The Saban move wasn’t Sexton’s highest-profile deal. That was probably college pal Reggie White, whose 1993 move from Philadelphia to Green Bay was the NFL’s first landmark free-agent contract.

Sexton’s preternaturally proactive and accommodating baritone doesn’t smack of the mollifying charm of the title character of the HBO series Arli$$ (Robert Wuhl) or the smarmy vulnerability of Jerry Maguire (Tom Cruise). Real agents aren’t like their Hollywood counterparts.

“Some of both of those are accurate,” he allows. “Arli$$ was closer, but too sensationalized. Jerry Maguire was a great movie, but it was unrealistic that he only had one client.

Conversely, ARM has a lengthy and diverse clientele, sporting almost half the SEC’s 12 head coaches (Saban, Steve Spurrier, Phillip Fulmer, Tommy Tuberville and Houston Nutt). In professional ranks, clients include Chargers quarterback Philip Rivers ($51 Million, six years) and recently retired Cowboys head coach Bill Parcells.

Admittedly, the numbers are staggering, Sexton says. But day-to-day, the contracts are not that difficult. “We’re not trying to find the cure for cancer.”

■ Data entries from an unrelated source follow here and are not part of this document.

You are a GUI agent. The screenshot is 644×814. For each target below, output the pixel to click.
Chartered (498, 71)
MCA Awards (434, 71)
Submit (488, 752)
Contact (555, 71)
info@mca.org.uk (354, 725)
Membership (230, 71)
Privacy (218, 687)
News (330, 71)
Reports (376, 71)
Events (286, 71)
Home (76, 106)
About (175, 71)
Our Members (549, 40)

It wasn’t long after Saban’s deal was finalized that Sexton was again fielding questions about a possible move by another college coach client.

University of Arkansas administrators offered the top basketball spot to University of Memphis coach John Calipari in April. Two days after the offer was publicized, Sexton told BTN that “Calipari is vitally important to the University of Memphis’ success,” and that Calipari’s projected success at Memphis would be hard to duplicate elsewhere right away. Because of these factors, Sexton said he did not see Calipari leaving “until something else came along.”

If somewhere down the road Calipari does decide to look elsewhere, though, one can be sure he’ll be guided by the ARM.